Scan the records for the string "agent", then copy each line that has it.
+++ Source information +++
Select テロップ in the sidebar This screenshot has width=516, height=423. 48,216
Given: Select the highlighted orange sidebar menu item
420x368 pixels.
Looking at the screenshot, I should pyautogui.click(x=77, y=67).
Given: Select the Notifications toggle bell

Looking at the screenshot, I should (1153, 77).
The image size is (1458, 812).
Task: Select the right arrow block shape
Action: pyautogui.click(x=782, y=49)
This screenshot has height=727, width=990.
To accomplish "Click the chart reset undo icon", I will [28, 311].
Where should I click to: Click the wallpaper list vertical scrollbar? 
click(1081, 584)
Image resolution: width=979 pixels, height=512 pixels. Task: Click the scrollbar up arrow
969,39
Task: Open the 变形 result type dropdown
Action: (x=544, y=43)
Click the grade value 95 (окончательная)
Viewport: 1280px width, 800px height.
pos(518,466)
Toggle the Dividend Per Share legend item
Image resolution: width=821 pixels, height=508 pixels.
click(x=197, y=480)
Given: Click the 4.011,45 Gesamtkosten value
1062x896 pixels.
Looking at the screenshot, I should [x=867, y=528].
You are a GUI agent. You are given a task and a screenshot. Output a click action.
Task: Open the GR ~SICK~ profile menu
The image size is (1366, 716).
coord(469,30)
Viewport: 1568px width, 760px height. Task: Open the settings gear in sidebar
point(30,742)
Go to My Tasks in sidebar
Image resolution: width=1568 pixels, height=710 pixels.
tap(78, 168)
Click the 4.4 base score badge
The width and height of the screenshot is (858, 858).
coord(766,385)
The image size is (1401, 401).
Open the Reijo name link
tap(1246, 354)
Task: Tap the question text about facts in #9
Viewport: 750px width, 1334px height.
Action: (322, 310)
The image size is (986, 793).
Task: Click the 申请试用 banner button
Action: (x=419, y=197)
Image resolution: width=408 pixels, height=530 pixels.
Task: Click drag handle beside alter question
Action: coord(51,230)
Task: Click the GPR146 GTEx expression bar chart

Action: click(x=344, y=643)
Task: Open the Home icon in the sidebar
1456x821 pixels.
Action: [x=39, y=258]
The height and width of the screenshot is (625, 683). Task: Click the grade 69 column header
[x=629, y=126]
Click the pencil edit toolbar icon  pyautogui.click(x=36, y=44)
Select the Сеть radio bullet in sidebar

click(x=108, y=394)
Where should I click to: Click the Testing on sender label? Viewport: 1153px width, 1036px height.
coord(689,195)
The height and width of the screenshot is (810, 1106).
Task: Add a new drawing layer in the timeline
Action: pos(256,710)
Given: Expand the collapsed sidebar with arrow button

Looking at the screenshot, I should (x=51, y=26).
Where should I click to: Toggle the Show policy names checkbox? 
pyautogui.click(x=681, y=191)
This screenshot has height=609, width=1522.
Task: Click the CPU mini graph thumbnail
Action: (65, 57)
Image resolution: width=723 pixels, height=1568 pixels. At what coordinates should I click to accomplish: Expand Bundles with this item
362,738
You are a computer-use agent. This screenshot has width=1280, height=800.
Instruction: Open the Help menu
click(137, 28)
+++
Reply to the task –
You are a GUI agent. You are given a task and a screenshot. Output a click action.
You are a computer-use agent. This screenshot has width=1280, height=800.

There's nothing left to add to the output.